Repeat every line of the data exactly; no picture belongs in the copy.

-- Material supplied follows --

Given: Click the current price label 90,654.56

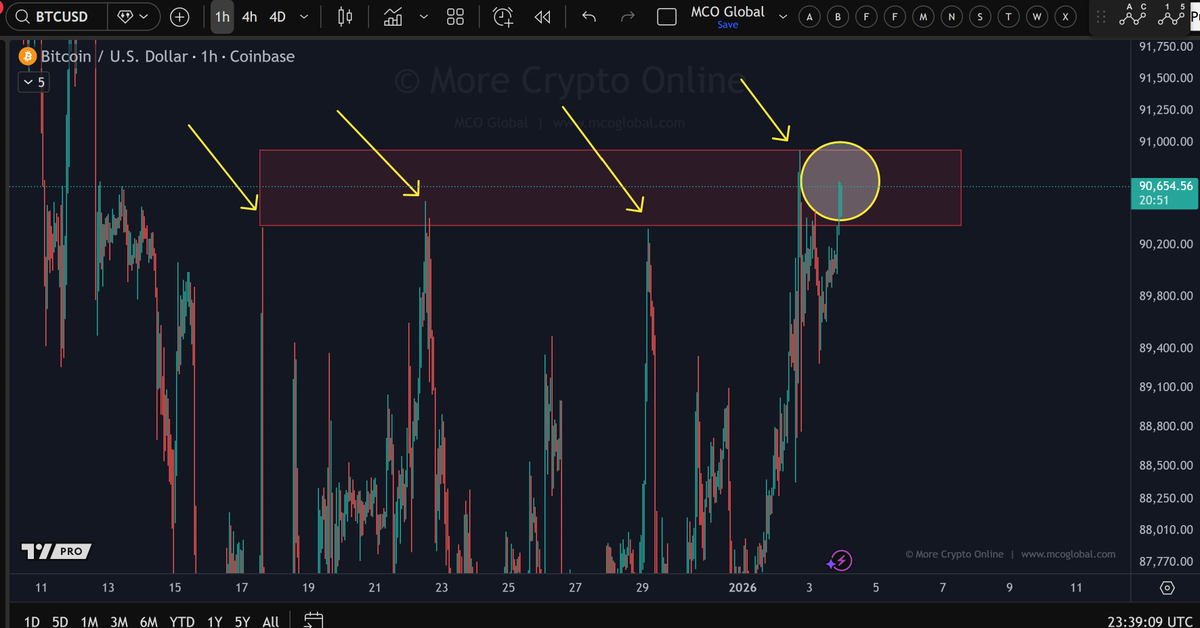Looking at the screenshot, I should pos(1163,186).
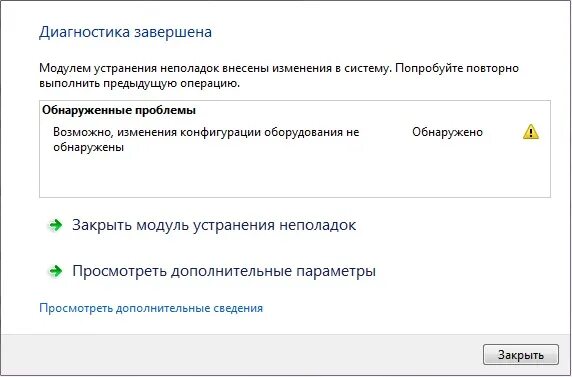Screen dimensions: 572x377
Task: Click empty area inside the problems list box
Action: (x=295, y=175)
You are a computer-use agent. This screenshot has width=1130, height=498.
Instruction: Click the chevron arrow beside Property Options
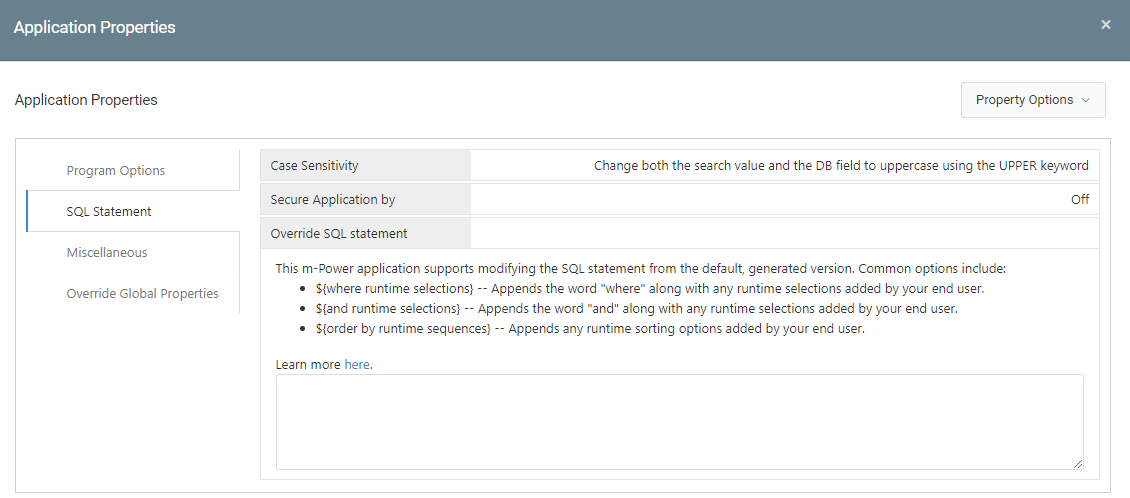coord(1085,101)
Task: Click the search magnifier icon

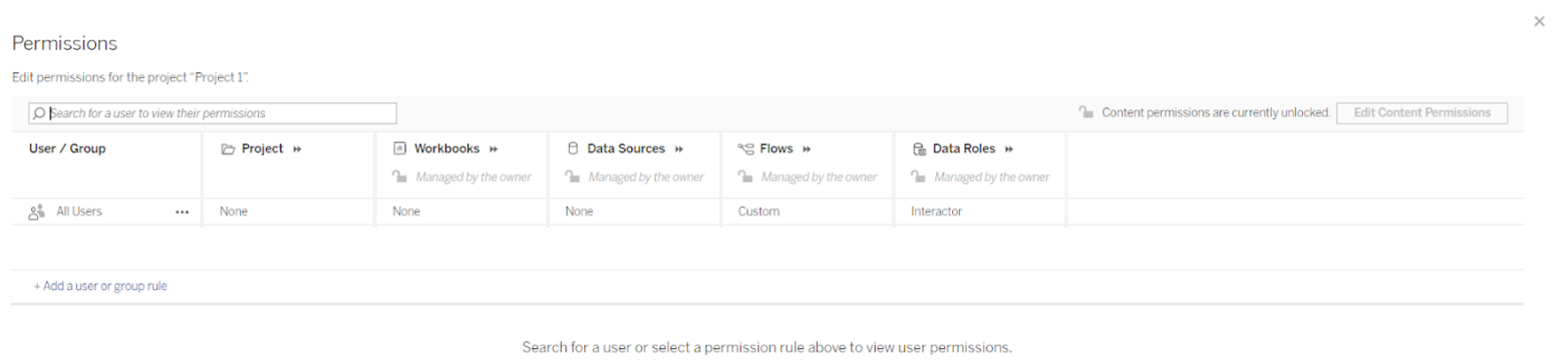Action: (39, 114)
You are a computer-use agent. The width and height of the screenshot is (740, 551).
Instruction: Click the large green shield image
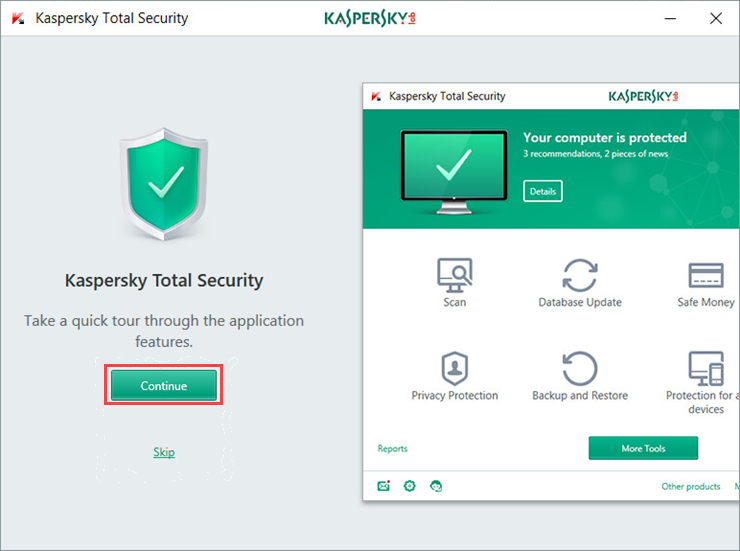pos(164,183)
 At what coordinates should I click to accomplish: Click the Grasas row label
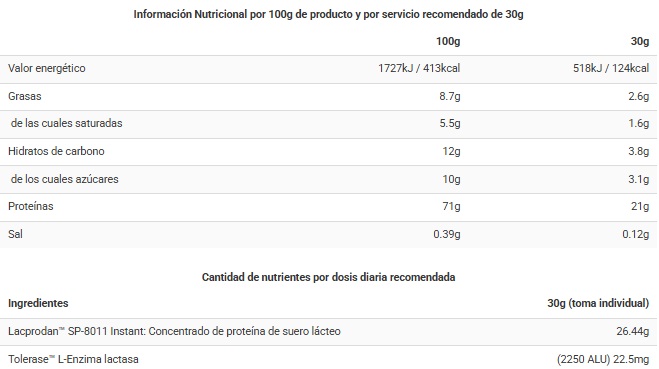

-- Material supplied concluded --

> **Your response**
Given: Click the current price label 90,654.56

Looking at the screenshot, I should pos(1163,186).
Screen dimensions: 572x377
Task: Click empty area inside the problems list box
Action: (x=295, y=175)
You are a computer-use agent. This screenshot has width=1130, height=498.
Instruction: Click the chevron arrow beside Property Options
coord(1085,101)
Task: Click the search magnifier icon

Action: (39, 114)
You are a computer-use agent. The width and height of the screenshot is (740, 551).
Instruction: Click the large green shield image
pos(164,183)
 At what coordinates should I click to accomplish: Click the Grasas row label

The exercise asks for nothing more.